PAGE EXTRACT:
Every year thousands of people suffer with spinal cord injuries.
In Europe alone, about 10,000 individuals are paralyzed, most of them at a very young age of 18 – 45.
These injuries can happen due to a variety of causes such as automobile accidents, sporting injuries, tumours & various other neurodegenerative diseases.
Depending on the level of spinal cord injury, a patient’s symptoms can vary from quadriplegia – inability to breathe or move at all below the neck level (cervical) – to loss of lower limb control, loss of bladder/bowel control, loss of sexual dysfunction (lower-level cord injuries).
One of the main focuses of research in Centre for Brain Repair is to allow nerve fibres to grow beyond the point of injury in spinal cord and restore function.
We are trying to achieve this by finding ways to encourage these fibres to overcome the inhibitory environment of the scar tissue surrounding cord injuries (extrinsic factors) and developing approaches to enhance the ability of axons to regenerate (intrinsic factors).
We are also trying to develop new methods for targeting the regenerating nerve fibres to reach their appropriate target without making any false connections.
Some parts of nervous system have the ability to rewire after an injury – a phenomenon known as “plasticity”. However, many molecules, including Chondroitin Sulphate Proteoglycans (CSPGs) block the ability of nerve fibres to regenerate.
Research in the Brain Repair Centre is now focussed on ability of CSPG digesting enzymes in rejuvenating the ability of plasticity and regeneration of nerve fibres.
We are also focussing on the role of rehabilitation & physiotherapy after trauma in promoting plasticity.
A veterinary clinical trial is currently underway in which dogs who have suffered a spinal injury receive a transplant of olfactory cells. These transplants have been shown in rats to promote nerve fibre regeneration after spinal cord injury.

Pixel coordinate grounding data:

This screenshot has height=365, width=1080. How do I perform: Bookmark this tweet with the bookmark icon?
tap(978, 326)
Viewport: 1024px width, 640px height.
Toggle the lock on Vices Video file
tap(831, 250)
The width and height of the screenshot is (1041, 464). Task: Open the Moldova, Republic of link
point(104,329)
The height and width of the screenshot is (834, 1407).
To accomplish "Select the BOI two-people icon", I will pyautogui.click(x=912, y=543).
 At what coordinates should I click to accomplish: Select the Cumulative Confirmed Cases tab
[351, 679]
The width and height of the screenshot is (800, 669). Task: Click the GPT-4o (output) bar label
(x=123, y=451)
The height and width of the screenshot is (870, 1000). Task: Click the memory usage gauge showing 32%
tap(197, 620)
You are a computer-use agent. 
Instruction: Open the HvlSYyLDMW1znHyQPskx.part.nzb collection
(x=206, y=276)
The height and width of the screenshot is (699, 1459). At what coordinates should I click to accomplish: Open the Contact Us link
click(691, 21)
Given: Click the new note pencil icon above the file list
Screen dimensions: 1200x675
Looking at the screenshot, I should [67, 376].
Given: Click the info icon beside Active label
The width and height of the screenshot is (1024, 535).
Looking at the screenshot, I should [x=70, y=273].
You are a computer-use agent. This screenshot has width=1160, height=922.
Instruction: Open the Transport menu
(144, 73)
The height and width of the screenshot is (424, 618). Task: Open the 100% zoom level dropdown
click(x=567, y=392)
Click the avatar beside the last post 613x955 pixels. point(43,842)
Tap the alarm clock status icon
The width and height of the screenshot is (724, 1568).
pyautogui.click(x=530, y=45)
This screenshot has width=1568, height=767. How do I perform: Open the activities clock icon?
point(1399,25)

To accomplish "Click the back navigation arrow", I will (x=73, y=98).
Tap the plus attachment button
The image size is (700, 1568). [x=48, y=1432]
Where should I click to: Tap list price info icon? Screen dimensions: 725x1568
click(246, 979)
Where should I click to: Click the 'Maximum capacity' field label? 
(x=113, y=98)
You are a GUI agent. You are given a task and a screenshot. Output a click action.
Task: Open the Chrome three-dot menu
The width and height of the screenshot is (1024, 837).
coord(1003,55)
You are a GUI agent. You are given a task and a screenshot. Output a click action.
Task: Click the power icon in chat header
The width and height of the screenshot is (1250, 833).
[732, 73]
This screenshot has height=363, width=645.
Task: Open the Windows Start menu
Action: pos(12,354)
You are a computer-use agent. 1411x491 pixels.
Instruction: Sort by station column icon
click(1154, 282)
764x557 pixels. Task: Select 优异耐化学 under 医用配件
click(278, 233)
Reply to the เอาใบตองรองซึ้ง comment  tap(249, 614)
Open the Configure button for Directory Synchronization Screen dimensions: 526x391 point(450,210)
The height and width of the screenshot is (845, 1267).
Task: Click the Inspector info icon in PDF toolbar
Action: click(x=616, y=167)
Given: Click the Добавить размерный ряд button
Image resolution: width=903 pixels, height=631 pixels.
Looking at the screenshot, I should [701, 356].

WHAT TO DO:
**A.** Answer these questions from the spinal cord injury passage.
(i) About how many individuals in Europe are paralyzed, according to the passage?
(ii) What name is given to the ability of some parts of the nervous system to rewire after an injury?
(iii) What kind of cells do dogs receive as a transplant in the veterinary clinical trial?
**B.** Transcribe the spinal cord injury passage from "In Europe alone, about" to "other neurodegenerative diseases.".
**C.** List every cause of spinal cord injuries that the spinal cord injury passage names.

ANSWERS:
**A.**
(i) About 10,000
(ii) Plasticity
(iii) Olfactory cells

**B.**
In Europe alone, about 10,000 individuals are paralyzed, most of them at a very young age of 18 – 45.
These injuries can happen due to a variety of causes such as automobile accidents, sporting injuries, tumours & various other neurodegenerative diseases.

**C.**
- Automobile accidents
- Sporting injuries
- Tumours
- Various other neurodegenerative diseases